图2 美国大学课本里的张衡插图(a) 和美加中文课本里的地动仪插图(b) Fig.2 Zhang Heng’s in American textbook (a) and seismoscope in Chinese textbook in USA and Canada (b)
眼光放开一点,国外有很多好的科学画作。诸如描绘法拉第发现电磁感应、达尔文提出进化论、爱迪生发明电话、门捷列夫发现元素周期表等,都非常成功,让科学家有尊严地出现在世人面前,他们的发明或使用的仪器也有着十分严肃而逼真的描绘,对年轻一代产生了深刻而直观的教育效果。比如《哥白尼提出日心说》(图3)里的哥白尼,他在波兰天文台的屋顶上仰望着夜空,身体却又后退到几乎跌倒,测量桅杆和星图垮塌下来,意味着旧日的信念被摧毁!原来太阳才是中心、上帝本不存在,场面令人动容。
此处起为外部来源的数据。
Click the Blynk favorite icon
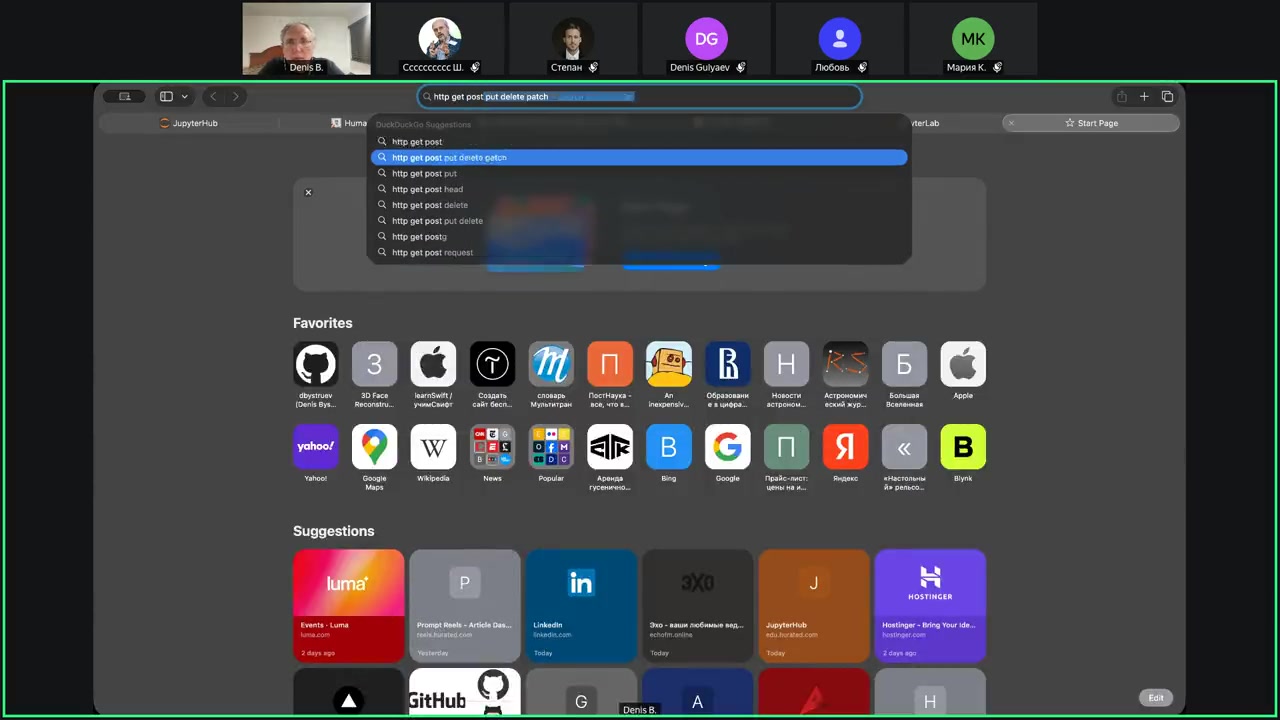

图3 哥白尼提出日心说Fig.3 Heliocentric theory proposed by Nicolaus Copernicus
图4的两幅《居里夫人发现放射性镭》属于不同的作者。但夫人在图画中的服装、发型、实验烧杯、过滤器皿、笔记本、灰暗的实验室和光照角度都有真凭实据。站在她的面前,怎么能不为这位伟大女性的气质和风范折服?让心灵经受脱胎换骨的洗礼……
图4 居里夫人发现放射性镭Fig.4 Great madam Marie Curie
今天我们所希望的,就是用这样水准的艺术来宣传张衡的科学贡献。
大约在2014年底前后,在我们的建议下,人民教育出版社决定拨专款请人为张衡地动仪作画,应用于相关教材和图书中。遗憾的是,几经周折,屡屡失败,画稿远达不到要求。
于是我们请清华美院的老朋友王培波教授想辙,地动仪模型的外部艺术雕塑就是由他完成的。就这样,吴冠英教授−培波的多年挚友,在百忙之中接受下来任务。
我们将基础资料、学术论文发给了吴先生,有张衡及灵台的基本材料、史书记载、汉代仪器、汉代悬挂物、汉代服饰、新复原模型图片、前期的绘图、国外科学艺术图画……这么多的专业材料,真够他看的。
吴先生的前期工作主要是在装潢设计艺术上,讲授动漫创作等课程,曾为连环画《红与黑》做图,也有过很多写生画和随笔。他的办公室里,桌子、椅子、墙壁上一片画稿,什么福娃、贺岁小孩、十二生肖、鸭子兔子老虎……充满着生机勃勃的乐趣。现在,被硬性拖进我们的地震学、考古学里,只怕他受不了这种实验型的抽象思维,会感觉枯燥乏味。不过和吴先生接触后,完全不是这样。他竟然兴趣盎然,不断地发问和思考,如饥似渴地学习地震学知识。
我们在清华美院拜见了吴冠英教授(图5)。他和培波先生一样都很内秀,静静倾听、认真深思,讲起话来慢声细语。这样的谦逊态度决定了他必然成功。吴先生端详了我们送给他的小型地动仪复原模型,边讲想法边刷刷几笔画了一个大体占位……大家越谈越热乎,越谈越投机。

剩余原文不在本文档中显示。